Reuters, Business Insider, CNBC, Investor’s Business Daily, and Bloomberg contributed to this report.
Earnings season opened with a clear message for Wall Street’s favorite theme: AI isn’t slowing down.
Chip kingmaker Taiwan Semiconductor Manufacturing lit the fuse Thursday, hiking its full-year outlook and flagging even bigger AI spending as it posted $33.1 billion in third-quarter revenue — up 40.8% from a year ago and 10% from the prior quarter, with net income climbing 13.6% sequentially. CEO C.C. Wei called it plainly: the “AI megatrend is strengthening.”
Traders took the hint. Stocks pushed higher after the bell, with semis setting the tone. By mid-morning, the S&P 500 was modestly green, the Dow was up a touch, and the Nasdaq outpaced both. Nvidia and Broadcom added roughly a percent as investors leaned back into the AI supply chain that TSMC anchors.
The print also helped the market look past a noisy macro backdrop. Fresh tariff saber-rattling and talk of tighter controls on rare earths have kept US–China tensions front and center, while Washington’s shutdown has gummed up key economic data and kept volatility elevated. Even so, the week’s scorecard looked solid heading into the afternoon, with the S&P 500 up nearly 1% since Friday.

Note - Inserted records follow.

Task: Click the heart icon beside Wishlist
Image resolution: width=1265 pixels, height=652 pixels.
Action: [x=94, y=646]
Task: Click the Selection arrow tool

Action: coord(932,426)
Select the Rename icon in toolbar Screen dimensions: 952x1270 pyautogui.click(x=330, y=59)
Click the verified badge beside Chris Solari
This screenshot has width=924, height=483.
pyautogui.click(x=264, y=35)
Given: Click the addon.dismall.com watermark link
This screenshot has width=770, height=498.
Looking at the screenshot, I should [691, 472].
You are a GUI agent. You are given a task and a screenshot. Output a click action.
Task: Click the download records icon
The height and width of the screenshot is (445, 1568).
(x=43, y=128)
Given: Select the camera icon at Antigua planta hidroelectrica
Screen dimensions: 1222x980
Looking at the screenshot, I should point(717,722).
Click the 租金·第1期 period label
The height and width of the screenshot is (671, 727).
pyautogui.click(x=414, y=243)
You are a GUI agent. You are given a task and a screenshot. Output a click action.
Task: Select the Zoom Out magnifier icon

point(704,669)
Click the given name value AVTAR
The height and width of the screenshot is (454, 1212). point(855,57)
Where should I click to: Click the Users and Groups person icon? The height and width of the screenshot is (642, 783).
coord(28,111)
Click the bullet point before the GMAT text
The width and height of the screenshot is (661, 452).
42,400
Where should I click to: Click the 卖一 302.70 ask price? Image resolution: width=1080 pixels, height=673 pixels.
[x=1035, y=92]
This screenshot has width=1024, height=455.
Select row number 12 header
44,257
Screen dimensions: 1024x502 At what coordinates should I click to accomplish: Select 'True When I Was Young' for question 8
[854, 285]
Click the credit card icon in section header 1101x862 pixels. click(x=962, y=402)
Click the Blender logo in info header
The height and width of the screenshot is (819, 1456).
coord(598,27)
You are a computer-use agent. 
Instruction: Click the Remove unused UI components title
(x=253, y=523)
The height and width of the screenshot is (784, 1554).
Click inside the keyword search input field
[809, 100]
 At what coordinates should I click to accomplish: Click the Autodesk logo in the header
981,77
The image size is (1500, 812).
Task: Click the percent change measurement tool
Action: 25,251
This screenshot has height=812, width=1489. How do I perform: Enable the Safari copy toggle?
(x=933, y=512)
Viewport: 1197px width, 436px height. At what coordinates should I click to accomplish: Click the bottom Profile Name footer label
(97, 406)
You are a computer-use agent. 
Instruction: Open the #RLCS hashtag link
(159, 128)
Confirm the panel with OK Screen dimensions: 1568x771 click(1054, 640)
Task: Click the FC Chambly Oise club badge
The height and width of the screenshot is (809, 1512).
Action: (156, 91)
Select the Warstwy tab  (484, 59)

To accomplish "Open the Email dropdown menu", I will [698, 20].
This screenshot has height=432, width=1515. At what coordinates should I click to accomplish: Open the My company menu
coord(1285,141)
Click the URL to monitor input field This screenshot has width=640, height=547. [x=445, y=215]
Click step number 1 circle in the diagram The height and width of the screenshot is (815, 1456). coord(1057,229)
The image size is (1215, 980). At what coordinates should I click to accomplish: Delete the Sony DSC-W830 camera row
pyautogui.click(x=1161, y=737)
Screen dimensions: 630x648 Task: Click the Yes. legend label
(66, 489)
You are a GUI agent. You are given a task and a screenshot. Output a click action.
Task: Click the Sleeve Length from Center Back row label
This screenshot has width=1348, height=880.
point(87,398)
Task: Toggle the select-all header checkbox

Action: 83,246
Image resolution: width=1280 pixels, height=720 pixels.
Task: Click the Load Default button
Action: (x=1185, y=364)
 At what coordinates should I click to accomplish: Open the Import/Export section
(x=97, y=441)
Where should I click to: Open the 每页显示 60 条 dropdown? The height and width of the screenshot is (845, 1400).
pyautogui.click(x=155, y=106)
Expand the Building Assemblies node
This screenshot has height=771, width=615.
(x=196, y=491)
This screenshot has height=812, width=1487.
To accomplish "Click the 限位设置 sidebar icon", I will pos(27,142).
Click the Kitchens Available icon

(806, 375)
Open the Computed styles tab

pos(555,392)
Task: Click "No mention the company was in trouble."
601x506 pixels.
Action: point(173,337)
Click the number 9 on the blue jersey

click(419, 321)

Away from chips, Big Tech updates added some lift — Salesforce sketched out a return to double-digit revenue growth later this decade — while banks’ better-than-expected results earlier in the week steadied nerves. Not everyone’s buying the “AI all the way” story; technicians warn the rally remains concentrated in a handful of giants. But with TSMC raising guidance and marquee partners still cutting deals across the data-center stack, the first big earnings signal of the season says the AI trade is very much alive.